I'm happy to see that it's being maintained! (And that project where I was planning to use it again got delayed, but it might be on deck soon!)
> Closure Library has been archived. We no longer see it as meeting the needs of modern JavaScript development, and we recommend that users look for alternative solutions.
Edit: ah I see that the Clojure folks are going to take that up. I missed that!
My surface level understanding is that GCL is a big reason why 3rd party libraries are a huge pain to use in Clojurescript.
Of course this would have went completely against the project’s goals, so it was never going to happen.
> My surface level understanding is that GCL is a big reason why 3rd party libraries are a huge pain to use in Clojurescript.
I'm sure what "huge pain" your referring to, but I'm guessing it's dealing with name munging when externs aren't readily available. That comes from the compiler, not the library, and can be annoying. Mainly you have to make sure you reference things in ways that won't get mangled by the compiler (get x "foo") instead of (get x :foo). If you want to escape that you can always turn of advanced optimizations.
Shadow CLJS has made working with external libraries quite easy and IIRC it lets you set the compilation options for your libraries declaratively.

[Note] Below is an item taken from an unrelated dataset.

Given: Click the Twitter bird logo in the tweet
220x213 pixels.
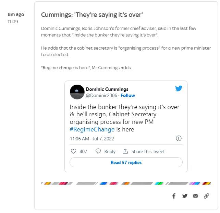Looking at the screenshot, I should click(x=179, y=88).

But can the compiler be used without the library? Or can the library be used without the compiler/would it still be beneficial?
For the most part, I would guess people still use the Closure Compiler because of its aggressive minification or for legacy reasons. I think both are probably true for ClojureScript, as well as the fact that the Compiler is Java-based so it has a Java API that (I am guessing here) made it easier to bootstrap on top of the JVM Clojure tooling / prior art.